El posadero era su amigo y, como de costumbre, le llevaban una redoma de vino de Kanselaire —de intenso color rojo, dulce y con cuerpo, no como los desvaídos y agraces vinos de aquella región—. A cambio, él les daría de comer, los orientaría y les brindaría consejo.

El posadero, que tenía un pecho grande como sus barriles, y una barba espesa y anaranjada como la cola de un zorro, estaba en la cantina. La mañana apenas comenzaba, y a esas horas, en otras ocasiones, los enanos habían encontrado la posada vacía, pero ahora habría allí unas treinta personas, y ninguna de ellas parecía muy dichosa.

Los enanos, que esperaban una entrada furtiva y discreta, se vieron convertidos en el centro de todas las miradas.

—Maese Foxen —dijo el enano más alto, dirigiéndose al posadero.

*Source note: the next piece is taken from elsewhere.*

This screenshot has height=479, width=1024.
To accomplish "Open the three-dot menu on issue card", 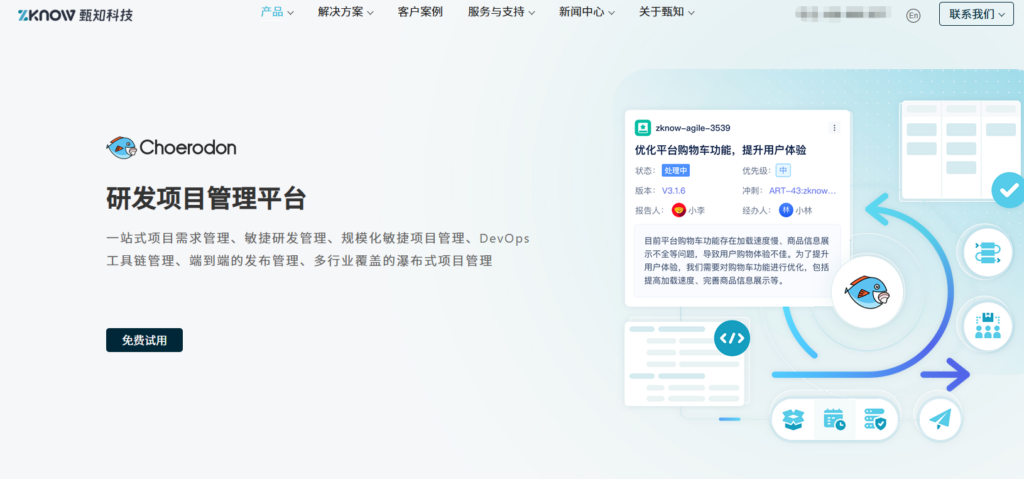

—Muchachos —replicó éste, convencido de que los enanos eran niños pese a que tenían cuatro o quizá cinco veces su edad—. Sé que vosotros conocéis los túneles que hay bajo las montañas. Tenemos que salir de aquí.

—¿Qué sucede? —preguntó el enano más pequeño.

—¡Sueño! —dijo el borrachín que estaba junto a la ventana.

—¡Una plaga! —dijo una mujer ataviada con gran elegancia.

—¡Una maldición! —exclamó un calderero, cuyas ollas entrechocaban mientras él hablaba—. ¡Una maldición se cierne sobre todos nosotros!

—Vamos camino de la capital —dijo el enano más alto, que abultaba como un niño—. ¿Se ha declarado una epidemia?

—No es una epidemia —dijo el borrachín, con una larga barba gris en la que el vino y la cerveza habían dejado manchas amarillas—. Ya os lo he dicho: sueño.

—¿Una epidemia de sueño? ¿Cómo puede ser eso? —preguntó el enano más pequeño, que no llevaba barba.